__Excerpted data__:
= = = = =

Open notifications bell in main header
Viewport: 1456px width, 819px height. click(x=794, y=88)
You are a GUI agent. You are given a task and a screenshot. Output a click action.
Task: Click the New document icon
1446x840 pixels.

= = = = =

__What to do__:
A full, exact repeat of the entries above is required.

__Answer area__:
Open notifications bell in main header
Viewport: 1456px width, 819px height. click(x=794, y=88)
You are a GUI agent. You are given a task and a screenshot. Output a click action.
Task: Click the New document icon
1446x840 pixels.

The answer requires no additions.